2. Stay home when you are sick. If possible, stay home from work, school, and errands when you are sick. You will help prevent others from catching your illness.
3. Cover your mouth and nose. Cover your mouth and nose with a tissue when coughing or sneezing. Then throw the tissue away and wash your hands. If you can’t reach a tissue in time, sneeze into your elbow. It may prevent those around you from getting sick.
4. Clean your hands. Washing your hands often will help protect you from germs. Alcohol-based hand cleaners are also effective.
5. Avoid touching your eyes, nose or mouth. Germs are often spread when a person touches something that is contaminated with germs and then touches his or her eyes, nose, or mouth.
6. Practice other good health habits. Get plenty of sleep, be physically active, manage your stress, drink plenty of fluids, and eat nutritious food.”

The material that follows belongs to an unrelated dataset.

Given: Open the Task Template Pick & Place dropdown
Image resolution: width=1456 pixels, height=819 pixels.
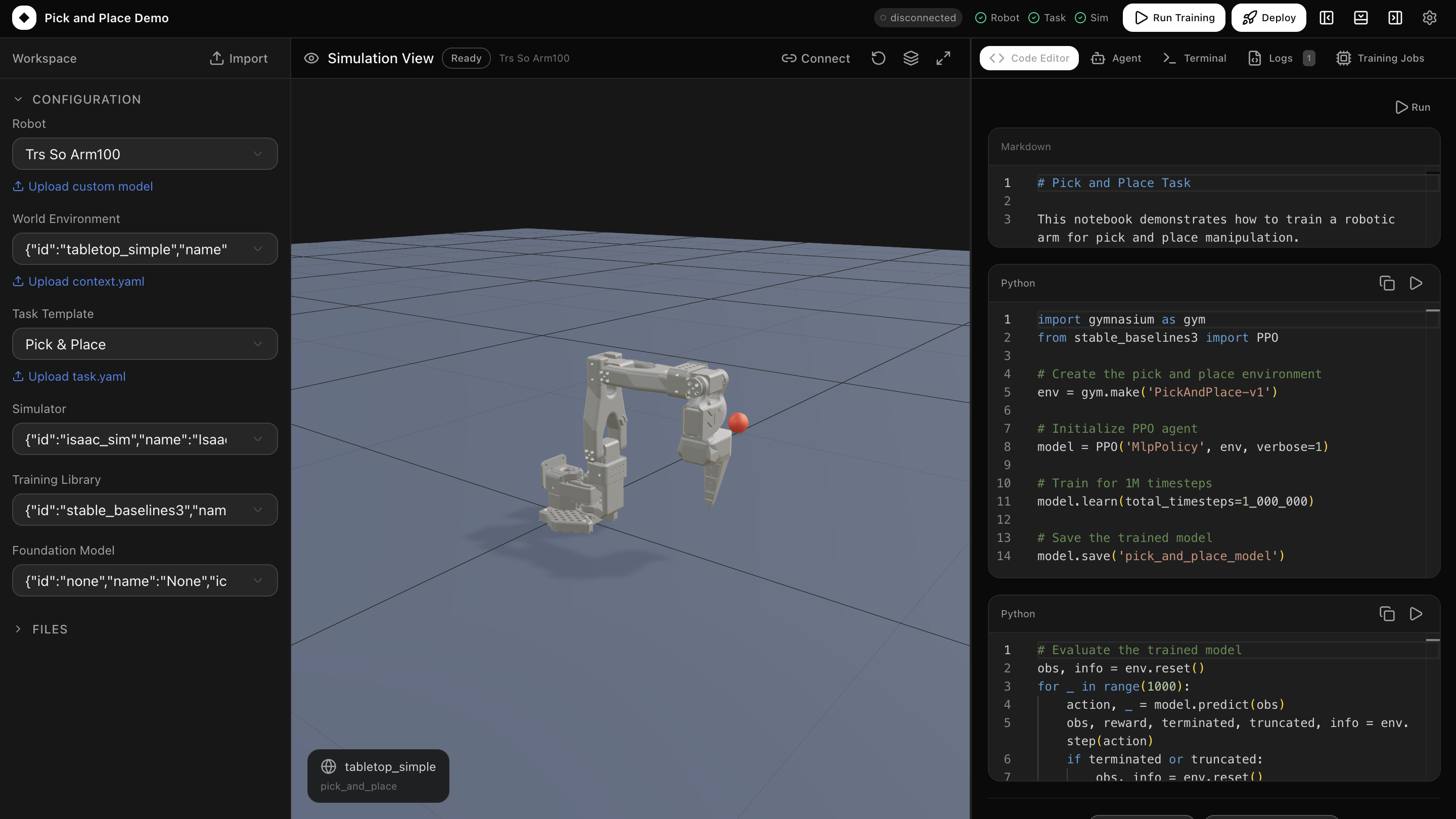Looking at the screenshot, I should pos(144,344).
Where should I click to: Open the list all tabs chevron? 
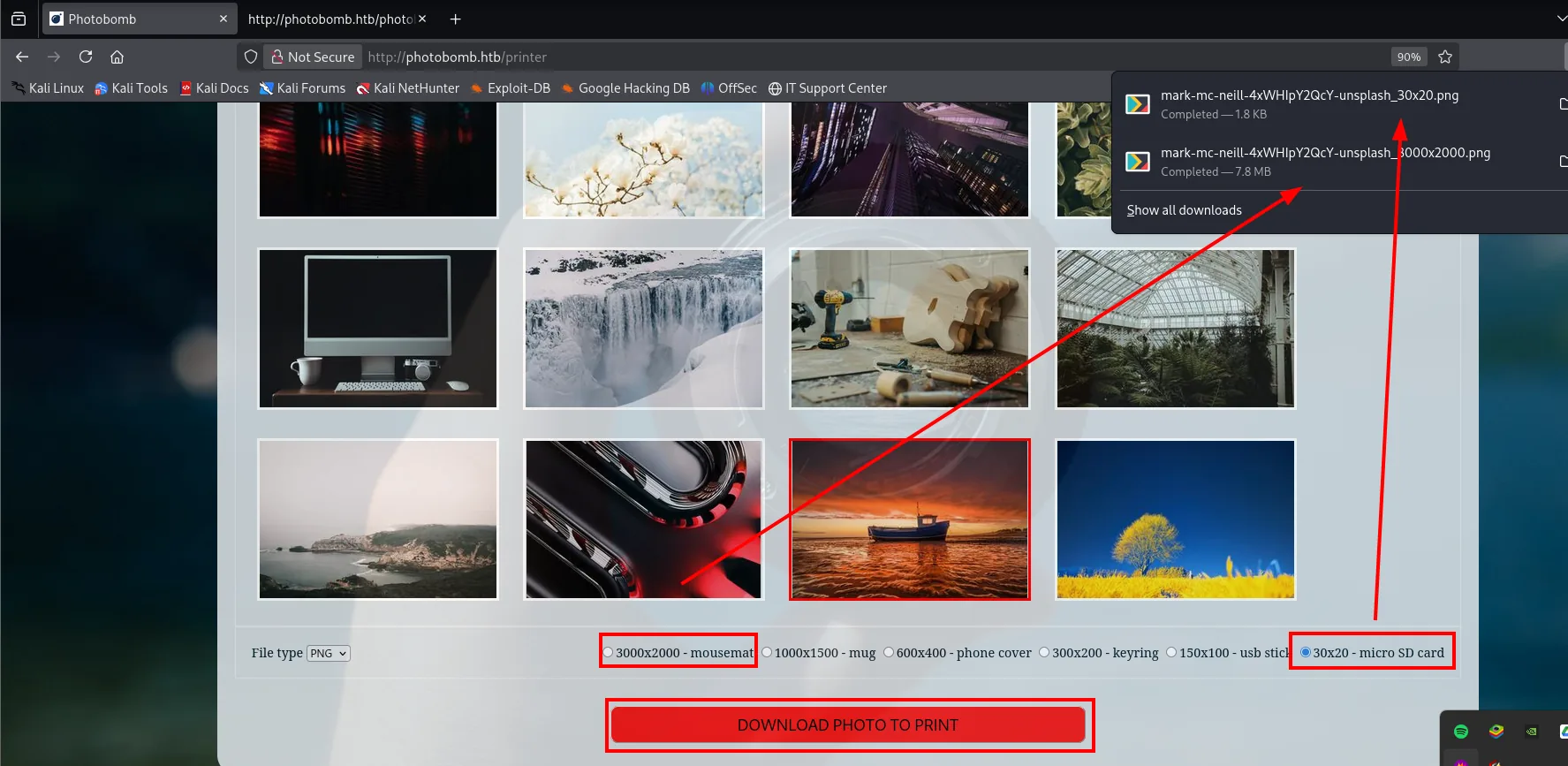click(1560, 19)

The first thing I thought when I read the guidelines was that of all the times that people need a hug most, this is the time. We are in such a stressful place with our economy in the dumps, uncertainty over the future and fear of illness and now, we are being told, not to get to close to anyone. In one breathe they say, manage your stress; in the other, keep your distance. The best remedy for heartache is usually a hug or a shoulder to cry upon. I will be careful. I will wash my hands and cover my mouth and nose. I’ll stay home when I am sick. But, I don’t think it is possible for me not to reach out and touch someone when that someone looks like they can use a hug. That’s just good medicine.